See also How to pass arguments to a Button command in Tkinter? for the general problem of passing arguments to Button callbacks.
Upvotes: 71
Views: 65691
Reputation: 168834
It's because the value for the name i
changes and isn't captured by lambda:
. (You can try that theory out by adding i = 1234
after the loop and seeing what happens.)
You'll need to write a function to wrap that i
as a local name, then return a lambda in that function that captures i
.
def make_button_click_command(i):
return lambda: button_click(i)
# ...
btn = Button(..., command=make_button_click_command(i))
Another option is functools.partial
, which does effectively the same thing:
command=functools.partial(button_click, i)
All in all, you can also simplify things a bit by using just range
to get numbers from 0 to 10 and divmod
to get the row and column in one function call:
from tkinter import Tk, Button
def button_click(i):
print(i)
def make_button_click_command(i):
return lambda: button_click(i)
root = Tk()
for i in range(10):
value = (i + 1) % 10
row, col = divmod(i, 3)
btn = Button(root, text=value, padx=40, pady=20, command=make_button_click_command(value))
btn.grid(row=row + 1, column=col)
root.mainloop()
Upvotes: 1
Reputation: 6173
Simply attach your buttons scope within a lambda function like this:
btn["command"] = lambda btn=btn: click(btn)
where click(btn)
is the function that passes in the button itself.
This will create a binding scope from the button to the function itself.
Features:
#Python2
#from Tkinter import *
#import Tkinter as tkinter
#Python3
from tkinter import *
import tkinter
root = Tk()
frame=Frame(root)
Grid.rowconfigure(root, 0, weight=1)
Grid.columnconfigure(root, 0, weight=1)
frame.grid(row=0, column=0, sticky=N+S+E+W)
grid=Frame(frame)
grid.grid(sticky=N+S+E+W, column=0, row=7, columnspan=2)
Grid.rowconfigure(frame, 7, weight=1)
Grid.columnconfigure(frame, 0, weight=1)
active="red"
default_color="white"
def main(height=5,width=5):
for x in range(width):
for y in range(height):
btn = tkinter.Button(frame, bg=default_color)

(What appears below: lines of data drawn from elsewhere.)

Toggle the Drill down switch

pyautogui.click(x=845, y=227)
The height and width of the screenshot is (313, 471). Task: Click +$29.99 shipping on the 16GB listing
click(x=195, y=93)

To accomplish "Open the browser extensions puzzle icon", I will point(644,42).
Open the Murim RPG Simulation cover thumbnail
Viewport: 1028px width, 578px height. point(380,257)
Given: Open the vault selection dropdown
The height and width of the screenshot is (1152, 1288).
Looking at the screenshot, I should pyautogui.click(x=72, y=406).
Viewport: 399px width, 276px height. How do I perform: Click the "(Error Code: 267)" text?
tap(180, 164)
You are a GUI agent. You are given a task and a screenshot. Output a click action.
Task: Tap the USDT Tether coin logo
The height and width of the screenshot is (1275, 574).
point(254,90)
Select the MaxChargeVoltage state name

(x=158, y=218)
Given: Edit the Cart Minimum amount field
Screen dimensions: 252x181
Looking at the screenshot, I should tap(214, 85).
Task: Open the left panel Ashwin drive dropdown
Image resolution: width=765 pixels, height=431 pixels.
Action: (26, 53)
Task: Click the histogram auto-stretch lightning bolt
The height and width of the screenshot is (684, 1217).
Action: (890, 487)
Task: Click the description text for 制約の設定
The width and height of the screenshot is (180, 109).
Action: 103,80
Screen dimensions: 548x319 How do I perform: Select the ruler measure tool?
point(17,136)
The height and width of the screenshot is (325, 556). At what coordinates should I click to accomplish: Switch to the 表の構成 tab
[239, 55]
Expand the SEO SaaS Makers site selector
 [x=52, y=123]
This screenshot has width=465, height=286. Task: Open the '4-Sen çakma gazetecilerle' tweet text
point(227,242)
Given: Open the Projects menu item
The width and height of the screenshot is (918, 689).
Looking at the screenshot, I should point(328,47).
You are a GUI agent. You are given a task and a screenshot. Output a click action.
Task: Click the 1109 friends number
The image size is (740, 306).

btn.grid(column=x, row=y, sticky=N+S+E+W)
btn["command"] = lambda btn=btn: click(btn)
for x in range(width):
Grid.columnconfigure(frame, x, weight=1)
for y in range(height):
Grid.rowconfigure(frame, y, weight=1)
return frame
def click(button):
if(button["bg"] == active):
button["bg"] = default_color
else:
button["bg"] = active
w= main(10,10)
tkinter.mainloop()
Upvotes: 3
Reputation: 17843
This is how closures work in python. I ran into this problem myself once.
You could use functools.partial
for this.
for i in range(3):
self.button.append(Button(self, text='Game '+str(i+1), command=partial(self.open_this, i)))
Upvotes: 12
Reputation: 251355
Change your lambda to lambda i=i: self.open_this(i)
.
This may look magical, but here's what's happening. When you use that lambda to define your function, the open_this call doesn't get the value of the variable i at the time you define the function. Instead, it makes a closure, which is sort of like a note to itself saying "I should look for what the value of the variable i is at the time that I am called". Of course, the function is called after the loop is over, so at that time i will always be equal to the last value from the loop.
Using the i=i
trick causes your function to store the current value of i at the time your lambda is defined, instead of waiting to look up the value of i later.